Thomas Szasz (1920-2012) maintained that, unlike true diseases of the brain and body, mental illness is a destructive social construct that medicalizes living and deprives people of their dignity. According to Szasz, medication, hospitalization and mandated psychotherapy are little more than coercive, dignity-reducing forms of clinical practice. You will be jarred away from comfortable notions to embrace deeper psychiatric and social justice issues underscoring your clinical practice.
Many people value security and submission over uncertainty and responsibility. For our clients, this means abdicating control over their lives to the authority of their symptoms and doctors; while for clinicians it compels belief in mental illness as a disease to be cured.
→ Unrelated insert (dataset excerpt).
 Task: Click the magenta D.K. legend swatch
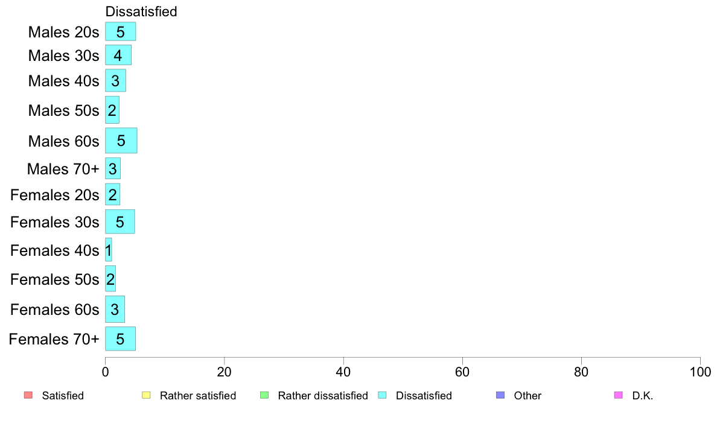[619, 395]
Dr. Szasz will challenge you to open deeper conversations with your clients around freedom and to question the potentially coercive nature inherent in psychotherapy and psychopharmacology.
True freedom means taking control of and responsibility for our choices and their consequences. Neither psychotherapy, drugs, nor the power of our techniques will restore a client’s personal sense of agency. Szasz will cause you to feel uncomfortable enough to think differently about everything you do clinically, from diagnosis to treatment planning, especially with the most vulnerable—children, the imprisoned and the so-called mentally ill. Szasz’s ideas were highly controversial during his lifetime, and they continue to fuel critical discourse around topics as seemingly divergent as the DSM and legalization of drugs.